§ Exercise
All lines of the listing below must be reproduced character for character.

§ Data provided
-*-*-
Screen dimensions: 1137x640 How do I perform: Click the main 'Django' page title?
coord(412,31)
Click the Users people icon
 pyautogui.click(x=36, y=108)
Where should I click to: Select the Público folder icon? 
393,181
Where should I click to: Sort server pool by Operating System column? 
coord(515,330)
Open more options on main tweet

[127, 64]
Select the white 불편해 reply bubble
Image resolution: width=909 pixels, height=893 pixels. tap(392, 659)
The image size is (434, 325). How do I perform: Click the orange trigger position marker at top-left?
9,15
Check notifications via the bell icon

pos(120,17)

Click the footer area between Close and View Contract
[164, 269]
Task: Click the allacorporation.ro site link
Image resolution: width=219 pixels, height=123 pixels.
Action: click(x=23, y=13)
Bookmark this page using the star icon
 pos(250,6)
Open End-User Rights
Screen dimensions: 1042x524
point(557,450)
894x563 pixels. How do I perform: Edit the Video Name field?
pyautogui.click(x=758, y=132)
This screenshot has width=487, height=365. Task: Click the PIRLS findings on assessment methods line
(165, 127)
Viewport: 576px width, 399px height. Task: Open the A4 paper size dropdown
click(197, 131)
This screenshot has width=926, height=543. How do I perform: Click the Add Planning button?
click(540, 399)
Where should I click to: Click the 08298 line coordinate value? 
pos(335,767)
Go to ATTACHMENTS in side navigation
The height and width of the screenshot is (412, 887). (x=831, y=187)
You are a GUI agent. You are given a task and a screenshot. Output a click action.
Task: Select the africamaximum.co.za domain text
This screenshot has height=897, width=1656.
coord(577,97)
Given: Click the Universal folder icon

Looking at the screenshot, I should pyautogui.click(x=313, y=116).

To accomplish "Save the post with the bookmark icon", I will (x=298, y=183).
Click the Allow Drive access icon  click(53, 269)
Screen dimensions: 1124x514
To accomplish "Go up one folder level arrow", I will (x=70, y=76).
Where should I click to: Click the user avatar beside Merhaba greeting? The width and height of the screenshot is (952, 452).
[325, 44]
-*-*-
§ Finished task
Screen dimensions: 1137x640 How do I perform: Click the main 'Django' page title?
coord(412,31)
Click the Users people icon
 pyautogui.click(x=36, y=108)
Where should I click to: Select the Público folder icon? 
393,181
Where should I click to: Sort server pool by Operating System column? 
coord(515,330)
Open more options on main tweet

[127, 64]
Select the white 불편해 reply bubble
Image resolution: width=909 pixels, height=893 pixels. tap(392, 659)
The image size is (434, 325). How do I perform: Click the orange trigger position marker at top-left?
9,15
Check notifications via the bell icon

pos(120,17)

Click the footer area between Close and View Contract
[164, 269]
Task: Click the allacorporation.ro site link
Image resolution: width=219 pixels, height=123 pixels.
Action: click(x=23, y=13)
Bookmark this page using the star icon
 pos(250,6)
Open End-User Rights
Screen dimensions: 1042x524
point(557,450)
894x563 pixels. How do I perform: Edit the Video Name field?
pyautogui.click(x=758, y=132)
This screenshot has width=487, height=365. Task: Click the PIRLS findings on assessment methods line
(165, 127)
Viewport: 576px width, 399px height. Task: Open the A4 paper size dropdown
click(197, 131)
This screenshot has width=926, height=543. How do I perform: Click the Add Planning button?
click(540, 399)
Where should I click to: Click the 08298 line coordinate value? 
pos(335,767)
Go to ATTACHMENTS in side navigation
The height and width of the screenshot is (412, 887). (x=831, y=187)
You are a GUI agent. You are given a task and a screenshot. Output a click action.
Task: Select the africamaximum.co.za domain text
This screenshot has height=897, width=1656.
coord(577,97)
Given: Click the Universal folder icon

Looking at the screenshot, I should pyautogui.click(x=313, y=116).

To accomplish "Save the post with the bookmark icon", I will (x=298, y=183).
Click the Allow Drive access icon  click(53, 269)
Screen dimensions: 1124x514
To accomplish "Go up one folder level arrow", I will (x=70, y=76).
Where should I click to: Click the user avatar beside Merhaba greeting? The width and height of the screenshot is (952, 452).
[325, 44]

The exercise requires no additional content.